§ Excerpted text
Teachers who work with some of the 4.4 million English language learners in the United States cite communication issues and a lack of resources as major reasons for a significant achievement gap. Only 3% of teachers at high-poverty schools say that students have the digital tools they need to successfully complete assignments. Often, teachers face both challenges at once.
At Remind, we’re committed to making simple and effective communication available to teachers, students, and parents. Research has shown that parental engagement makes a real difference on student success, and studies have demonstrated the link between light-touch parent-teacher communication and improved academic outcomes. Teachers have long known the importance of extending learning beyond the classroom.
Our goal is to make sure that teachers, students, and parents have the opportunity to make these improvements happen.
This year, Remind is introducing two features that bring us closer to this goal. First, we’re introducing the ability for students and parents to sign up and log in on the web, so all Remind users can access our core functions on both web and mobile app. Later this fall, we’ll also be releasing a translation feature to help teachers reach ELL students and their families by translating messages into six different languages on the mobile app.
We’re incredibly excited about these two features and what they represent for Remind: a small step toward communication that works for everyone, everywhere—as well as a reminder of what we’re still working to achieve.
As a former ELL teacher, Connor Pierson—a member of the team here at Remind—is acutely aware of the need for language support. California alone accounts for 1.4 million of the nation's English language learners, or 22.7% of the total enrollment in the state's public schools. Another 1.2 million students in the state speak a language other than English at home.

§ Information shown
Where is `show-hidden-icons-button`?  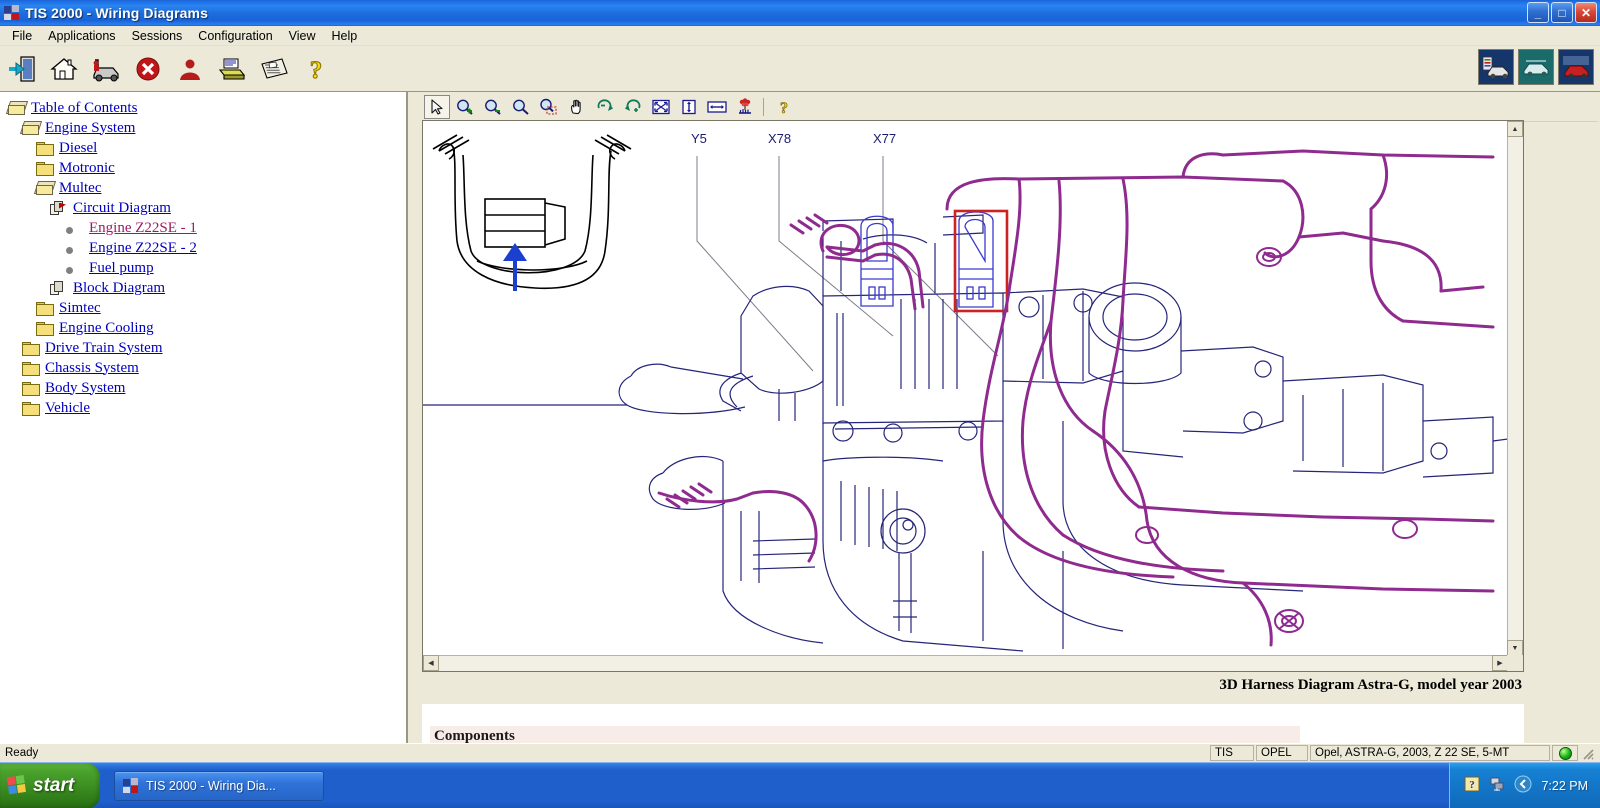 show-hidden-icons-button is located at coordinates (1523, 786).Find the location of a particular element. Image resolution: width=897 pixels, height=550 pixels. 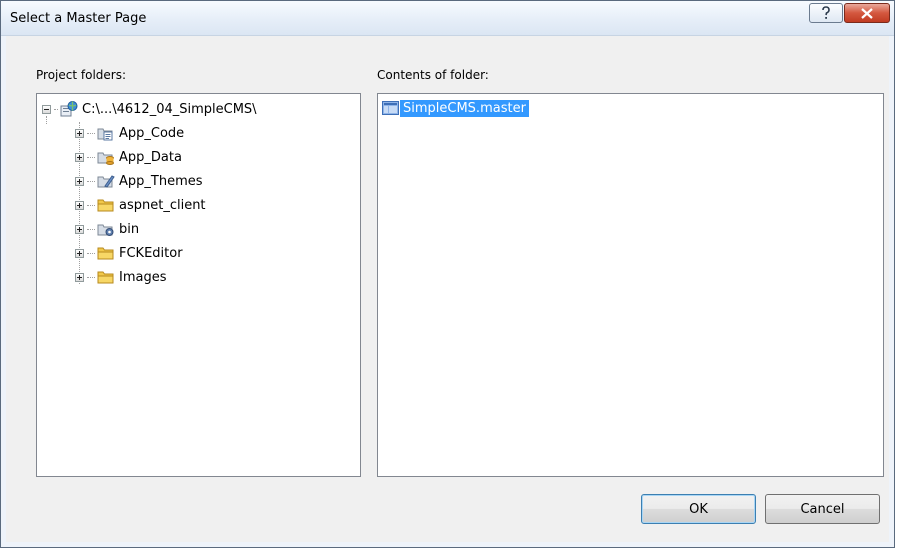

tree-item-label: App_Data is located at coordinates (150, 157).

§ Instructions
a - Rewrite the Remind feature announcement from "We’re incredibly excited" down to "English at home.", putting "truly" wherever "incredibly" appears.
b - Carry on the Remind feature announcement after its last sentence.
The lines above are separate from the Remind feature announcement.

§ Answers in order
a -
We’re truly excited about these two features and what they represent for Remind: a small step toward communication that works for everyone, everywhere—as well as a reminder of what we’re still working to achieve.
As a former ELL teacher, Connor Pierson—a member of the team here at Remind—is acutely aware of the need for language support. California alone accounts for 1.4 million of the nation's English language learners, or 22.7% of the total enrollment in the state's public schools. Another 1.2 million students in the state speak a language other than English at home.

b -
Connor sees the potential of translation to help teachers reach more parents in a classroom. He frequently speaks of Efraín Tovar, a teacher in California’s Central Valley who works with students whose families have recently immigrated to the United States. Often, Efraín finds himself communicating across six or seven languages at a time. To make sure students and parents have information they need, he runs simple messages through Google Translate and uses Remind to send them out.
Connecting with #ELL (https://twitter.com/hashtag/ELL?src=hash)> Ps is essential for the future success of #newcomers. The power of @google and @remindhq! pic.twitter.com/1yJmluWbmu
— Efraín Tovar (@tovaralms) September 15, 2015
For teachers like Efraín, our goal is for translation to take a step out of the process—multiplied by those six or seven languages.
“Translate gets us to the point where we can start seeing impact, especially among families that need this support the most,” says Connor. The parents least likely to know about an upcoming test are the ones least likely to provide a schedule and support for students at home, he says, like one parent in Los Angeles who received a message that his daughter had an algebra test the next day.
“The parent didn’t know what algebra was, but he made sure that his daughter didn’t have to do the dishes so she could prepare for the test the next day,” Connor says. “The message was simple and transparent, but it had a huge impact on the opportunities that the student had outside of the classroom to help her succeed.”
Translation is the result of one of Remind's hack days, the one day a month that team members reserve for working on projects that they find especially interesting, urgent, or both. Engineers Nathan Barraille and Dave Lyons started tinkering with translating short messages at a hack day earlier this year, and the idea stuck with Nate.
After hack day, he set out to investigate two things: a good technical way to detect language, and a granular understanding of how teachers approach languages other than English on Remind. “There are a lot of ways to detect language, and they don’t all perform equally,” he says. “We’re working with a very specific set of data: short, simple messages that average about 100 characters.”
According to Nate's analysis, over 99% of messages currently sent on Remind are in English—a statistic that doesn't match the demographic reality in the United States. “This was a sign that teachers with ELL students might not use Remind because of the language issue, and that’s really part of the problem we’re trying to solve,” Nate says. “Everyone in a classroom should have the same opportunities for engagement and support.”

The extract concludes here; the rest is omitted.